Word and element pointing entries:

## Start

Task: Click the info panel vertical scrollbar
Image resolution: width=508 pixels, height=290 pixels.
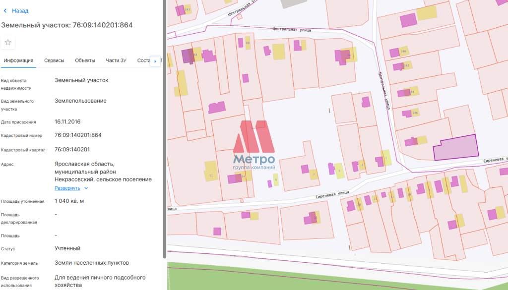Action: pyautogui.click(x=164, y=129)
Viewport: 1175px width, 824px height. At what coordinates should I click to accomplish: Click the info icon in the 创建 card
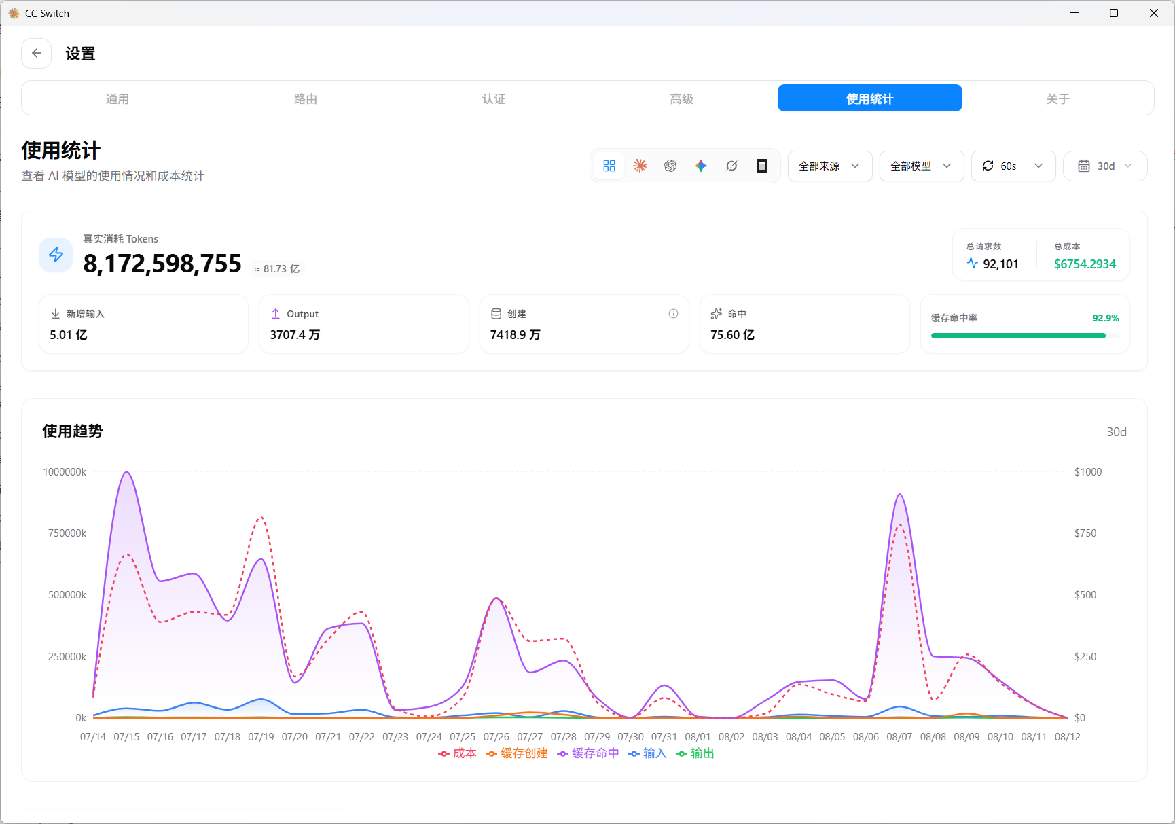pyautogui.click(x=673, y=314)
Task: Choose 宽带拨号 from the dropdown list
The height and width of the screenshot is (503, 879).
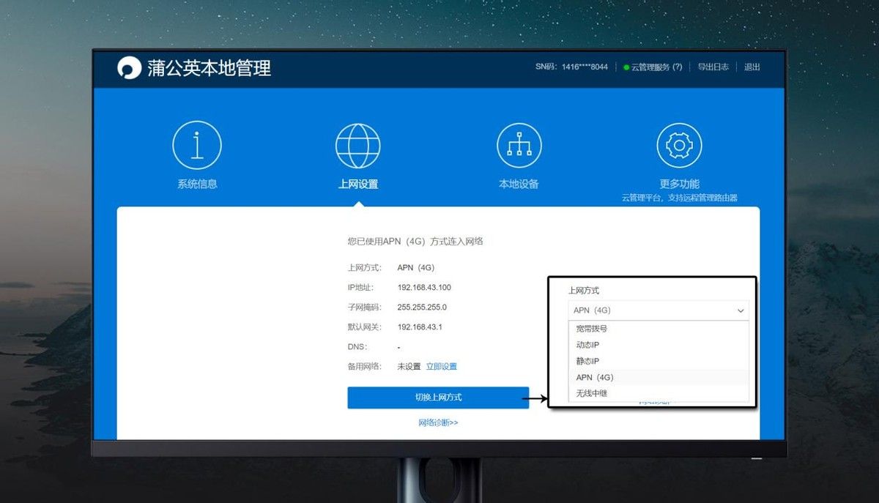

## End

Copy each line of the rows above that contains the string "width", matching its case exactly.

- _Completed task_:
Image resolution: width=508 pixels, height=290 pixels.
Viewport: 1175px width, 824px height. At what coordinates should I click to accomplish: Click the info icon in the 创建 card
The height and width of the screenshot is (503, 879).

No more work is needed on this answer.